The records come next. Copy all of them exactly.

(SUPPLIED DATA)

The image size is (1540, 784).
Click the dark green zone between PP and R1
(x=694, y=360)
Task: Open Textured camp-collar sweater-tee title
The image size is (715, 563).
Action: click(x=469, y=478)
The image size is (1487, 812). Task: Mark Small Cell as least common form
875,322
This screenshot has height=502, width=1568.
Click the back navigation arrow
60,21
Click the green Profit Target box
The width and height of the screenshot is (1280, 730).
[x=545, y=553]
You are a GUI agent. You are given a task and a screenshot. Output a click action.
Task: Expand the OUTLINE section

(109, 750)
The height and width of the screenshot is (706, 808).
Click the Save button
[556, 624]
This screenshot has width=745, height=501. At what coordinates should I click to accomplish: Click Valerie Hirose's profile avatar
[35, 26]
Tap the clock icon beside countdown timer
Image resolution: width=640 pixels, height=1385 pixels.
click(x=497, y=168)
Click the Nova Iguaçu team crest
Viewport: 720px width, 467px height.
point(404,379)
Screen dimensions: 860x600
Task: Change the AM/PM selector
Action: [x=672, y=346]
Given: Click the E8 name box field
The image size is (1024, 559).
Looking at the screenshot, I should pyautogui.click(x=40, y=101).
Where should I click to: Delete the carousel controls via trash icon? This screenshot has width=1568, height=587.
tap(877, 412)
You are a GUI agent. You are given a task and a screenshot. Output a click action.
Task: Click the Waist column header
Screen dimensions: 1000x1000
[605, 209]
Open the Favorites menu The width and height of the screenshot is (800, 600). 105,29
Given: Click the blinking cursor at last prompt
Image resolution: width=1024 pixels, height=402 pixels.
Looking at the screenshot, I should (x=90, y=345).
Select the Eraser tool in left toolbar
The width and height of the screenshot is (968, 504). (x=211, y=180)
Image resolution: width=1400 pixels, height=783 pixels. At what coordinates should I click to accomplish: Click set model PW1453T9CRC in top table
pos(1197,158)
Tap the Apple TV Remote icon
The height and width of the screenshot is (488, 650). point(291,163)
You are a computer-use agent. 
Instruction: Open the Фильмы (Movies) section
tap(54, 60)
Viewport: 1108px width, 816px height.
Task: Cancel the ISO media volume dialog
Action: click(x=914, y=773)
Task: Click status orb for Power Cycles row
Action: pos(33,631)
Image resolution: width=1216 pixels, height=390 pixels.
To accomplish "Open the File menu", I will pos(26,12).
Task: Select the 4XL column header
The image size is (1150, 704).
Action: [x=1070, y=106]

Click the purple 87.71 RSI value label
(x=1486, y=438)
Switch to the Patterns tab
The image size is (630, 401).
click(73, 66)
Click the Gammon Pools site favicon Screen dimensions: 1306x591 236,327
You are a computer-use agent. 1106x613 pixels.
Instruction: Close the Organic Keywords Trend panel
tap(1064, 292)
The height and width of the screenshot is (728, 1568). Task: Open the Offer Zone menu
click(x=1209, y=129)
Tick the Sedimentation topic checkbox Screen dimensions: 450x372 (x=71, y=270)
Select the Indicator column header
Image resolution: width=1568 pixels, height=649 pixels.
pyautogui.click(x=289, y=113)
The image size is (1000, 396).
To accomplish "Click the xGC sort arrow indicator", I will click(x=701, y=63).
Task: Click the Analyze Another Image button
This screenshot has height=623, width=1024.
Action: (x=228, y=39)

(End SUPPLIED DATA)

TASK OUTPUT
The image size is (1540, 784).
Click the dark green zone between PP and R1
(x=694, y=360)
Task: Open Textured camp-collar sweater-tee title
The image size is (715, 563).
Action: click(x=469, y=478)
The image size is (1487, 812). Task: Mark Small Cell as least common form
875,322
This screenshot has height=502, width=1568.
Click the back navigation arrow
60,21
Click the green Profit Target box
The width and height of the screenshot is (1280, 730).
[x=545, y=553]
You are a GUI agent. You are given a task and a screenshot. Output a click action.
Task: Expand the OUTLINE section

(109, 750)
The height and width of the screenshot is (706, 808).
Click the Save button
[556, 624]
This screenshot has width=745, height=501. At what coordinates should I click to accomplish: Click Valerie Hirose's profile avatar
[35, 26]
Tap the clock icon beside countdown timer
Image resolution: width=640 pixels, height=1385 pixels.
click(x=497, y=168)
Click the Nova Iguaçu team crest
Viewport: 720px width, 467px height.
point(404,379)
Screen dimensions: 860x600
Task: Change the AM/PM selector
Action: [x=672, y=346]
Given: Click the E8 name box field
The image size is (1024, 559).
Looking at the screenshot, I should pyautogui.click(x=40, y=101).
Where should I click to: Delete the carousel controls via trash icon? This screenshot has width=1568, height=587.
tap(877, 412)
You are a GUI agent. You are given a task and a screenshot. Output a click action.
Task: Click the Waist column header
Screen dimensions: 1000x1000
[605, 209]
Open the Favorites menu The width and height of the screenshot is (800, 600). 105,29
Given: Click the blinking cursor at last prompt
Image resolution: width=1024 pixels, height=402 pixels.
Looking at the screenshot, I should (x=90, y=345).
Select the Eraser tool in left toolbar
The width and height of the screenshot is (968, 504). (x=211, y=180)
Image resolution: width=1400 pixels, height=783 pixels. At what coordinates should I click to accomplish: Click set model PW1453T9CRC in top table
pos(1197,158)
Tap the Apple TV Remote icon
The height and width of the screenshot is (488, 650). point(291,163)
You are a computer-use agent. 
Instruction: Open the Фильмы (Movies) section
tap(54, 60)
Viewport: 1108px width, 816px height.
Task: Cancel the ISO media volume dialog
Action: click(x=914, y=773)
Task: Click status orb for Power Cycles row
Action: pos(33,631)
Image resolution: width=1216 pixels, height=390 pixels.
To accomplish "Open the File menu", I will pos(26,12).
Task: Select the 4XL column header
The image size is (1150, 704).
Action: [x=1070, y=106]

Click the purple 87.71 RSI value label
(x=1486, y=438)
Switch to the Patterns tab
The image size is (630, 401).
click(73, 66)
Click the Gammon Pools site favicon Screen dimensions: 1306x591 236,327
You are a computer-use agent. 1106x613 pixels.
Instruction: Close the Organic Keywords Trend panel
tap(1064, 292)
The height and width of the screenshot is (728, 1568). Task: Open the Offer Zone menu
click(x=1209, y=129)
Tick the Sedimentation topic checkbox Screen dimensions: 450x372 (x=71, y=270)
Select the Indicator column header
Image resolution: width=1568 pixels, height=649 pixels.
pyautogui.click(x=289, y=113)
The image size is (1000, 396).
To accomplish "Click the xGC sort arrow indicator", I will click(x=701, y=63).
Task: Click the Analyze Another Image button
This screenshot has height=623, width=1024.
Action: (x=228, y=39)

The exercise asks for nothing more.